Dans son livre sorti plus d’un an après que le scandale n’éclate, Matilda Gustavsson détaille les méandres de son travail d’investigation et met à nu les jeux de pouvoir et d’influence qui sont à l’oeuvre dans l’élite culturelle stockholmoise.

L’auteure y relate son enquête, qui l’a hantée jour et nuit pendant des semaines et qui lui a permis de rencontrer beaucoup de ceux qui ont gravité, au fil des années, autour du fameux club, mais elle s’interroge également sur l’emprise du pouvoir et de l’argent dans des cercles qu’on aurait pu imaginer plus lucides et pertinents sur ces réalités. Elle donne la parole à plusieurs victimes et montre à quel point le fait même de témoigner est un acte de courage : face à ceux qui tirent les ficelles, c’est prendre le risque de ruiner tout espoir de carrière, dans un univers où il est si difficile de percer : l’art. Etre talentueux ne suffit pas, il faut être en relation avec les bonnes personnes au bon moment, et faire parfois des sacrifices au-delà de l’acceptable…

Leurs témoignages, parfois bouleversants, s’intercalent, sans que leur teneur ou leur forme en soit modifiée, avec la narration de l’auteure.

Matilda Gustavsson dépeint aussi les doutes et les angoisses auxquelles elle a dû elle-même faire face pour mener à bien son travail, rappelle l’indispensable soutien de sa rédaction, évoque le danger qu’elle a parfois ressenti à s’approcher trop près de certains cercles de pouvoir…

Car on découvre également dans ce livre les coulisses des réunions des membres de l’Académie, les luttes de clans qui s’y sont déroulées, le silence coupable de ceux qui savaient, les réglements de compte étalés au grand jour.

On suit aussi avec fascination et dégoût le parcours d’un homme, un Français, qui réussit à s’imposer, entre autres grâce à son alliance prestigieuse avec Katarina Frostenson, dans le « tout-Stockholm », à devenir le pivot de la vie culturelle élitiste de la capitale, celui qui pouvait faire ou défaire des carrières…

Une Katarina Frostenson qui lui reste d’ailleurs fidèle jusqu’au bout, et qui le défendra dans un ouvrage « K », non traduit, sorti au printemps 2019.

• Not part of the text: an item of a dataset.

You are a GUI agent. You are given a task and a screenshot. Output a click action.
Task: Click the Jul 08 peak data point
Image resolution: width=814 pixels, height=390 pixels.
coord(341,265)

Si ce récit s’attache à dépeindre la réalité d’une crise spécifiquement suédoise, il interroge sur des pratiques qui, elles, ne connaissent pas les frontières. Combien de « personnalités du monde de la culture » sévissent dans les capitales européennes, au vu et au su d’un entourage qui a trop à perdre à briser le silence et qui par là même devient complice ?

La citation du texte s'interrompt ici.